**THE EXERCISE:**
Output every line of the records below without changing a single character, and omit the pictures.

━━━ MATERIAL PROVIDED ━━━

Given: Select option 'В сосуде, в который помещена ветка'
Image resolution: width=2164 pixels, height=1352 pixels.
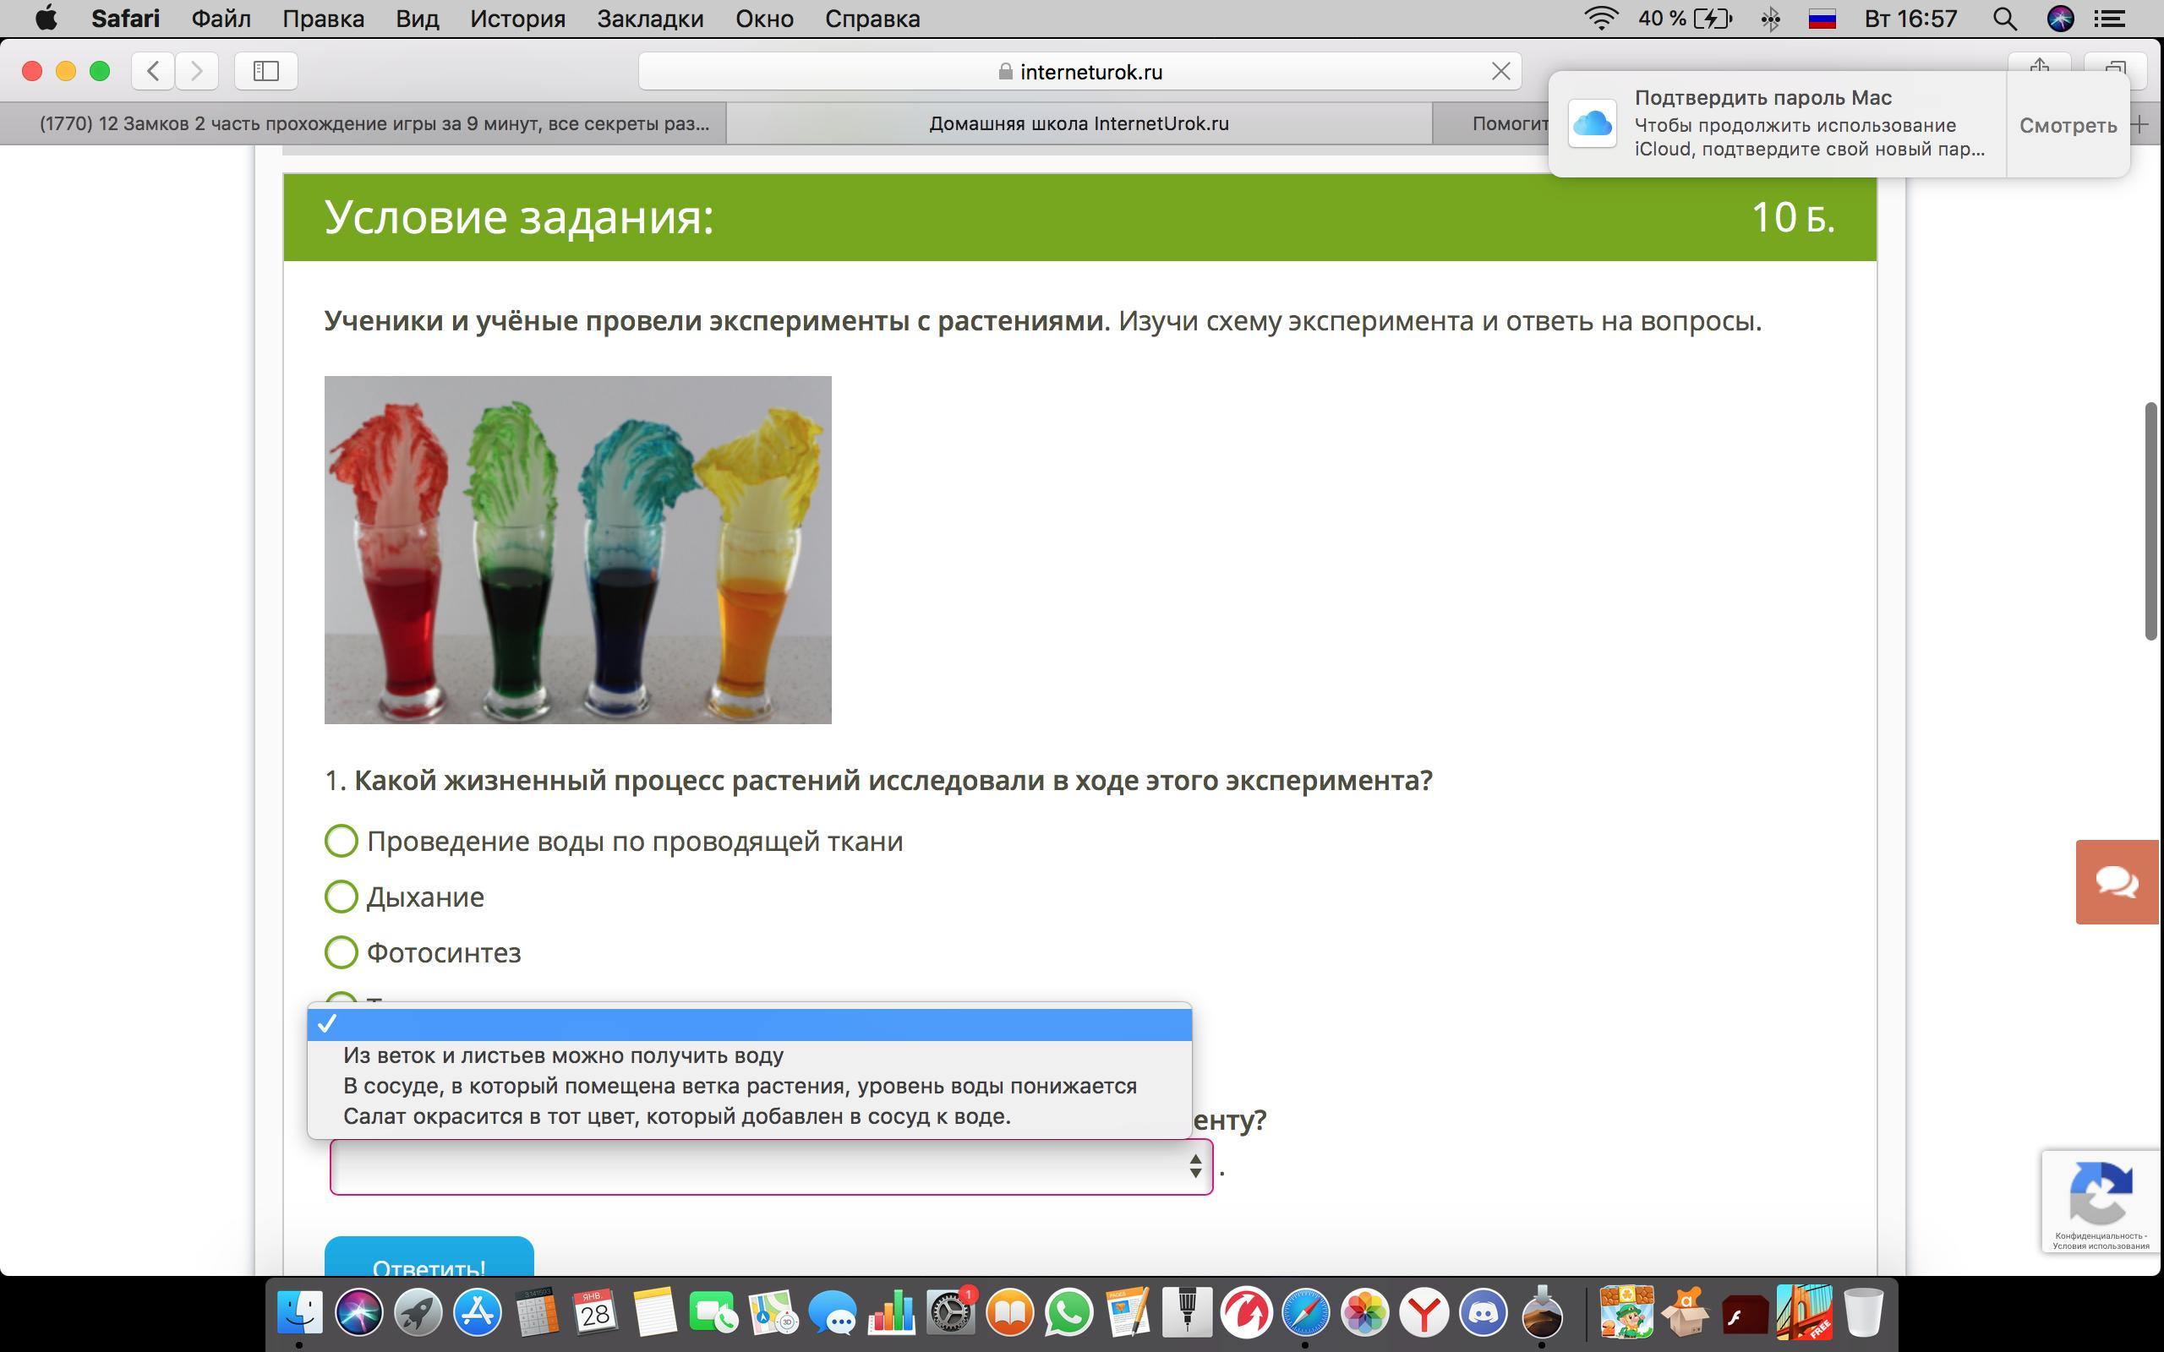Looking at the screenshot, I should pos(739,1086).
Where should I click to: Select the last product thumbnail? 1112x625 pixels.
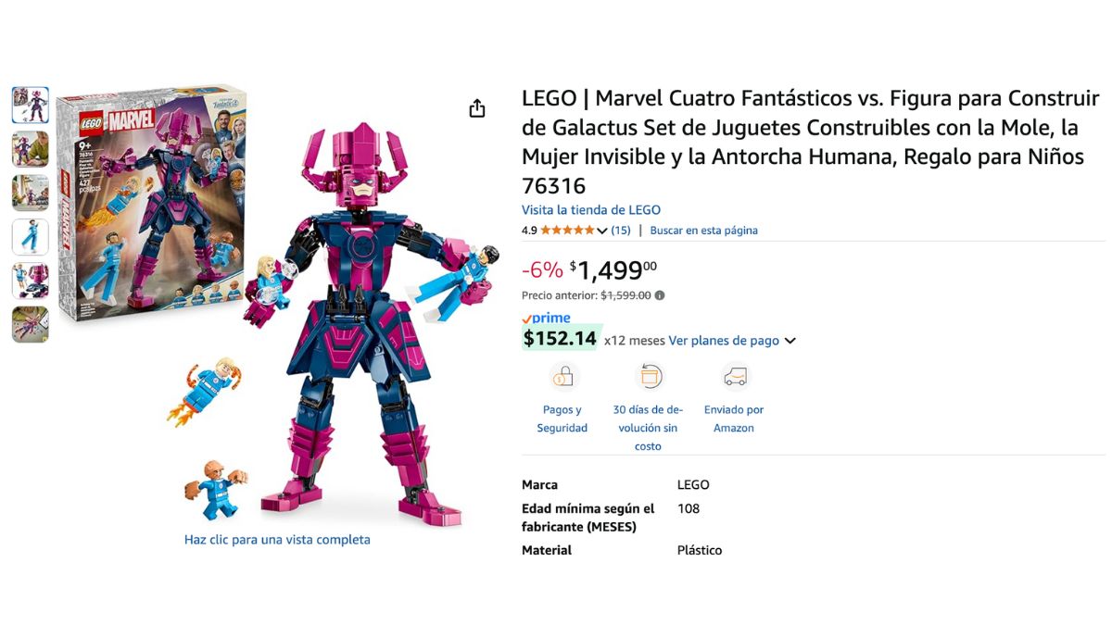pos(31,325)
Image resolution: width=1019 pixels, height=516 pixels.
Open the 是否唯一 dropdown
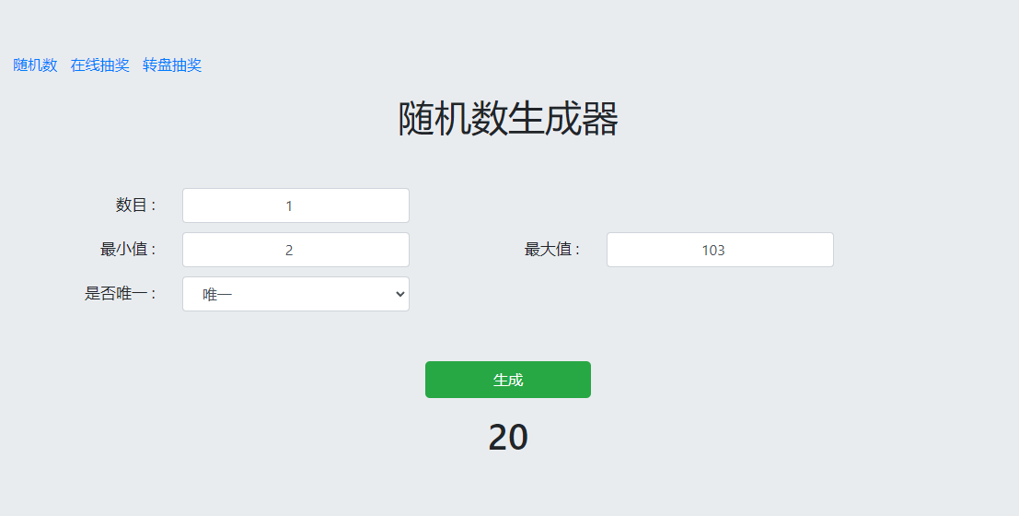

━━━

**THE RESPONSE:**
Given: Select option 'В сосуде, в который помещена ветка'
Image resolution: width=2164 pixels, height=1352 pixels.
Looking at the screenshot, I should pos(739,1086).
Where should I click to: Select the last product thumbnail? 1112x625 pixels.
pos(31,325)
Image resolution: width=1019 pixels, height=516 pixels.
Open the 是否唯一 dropdown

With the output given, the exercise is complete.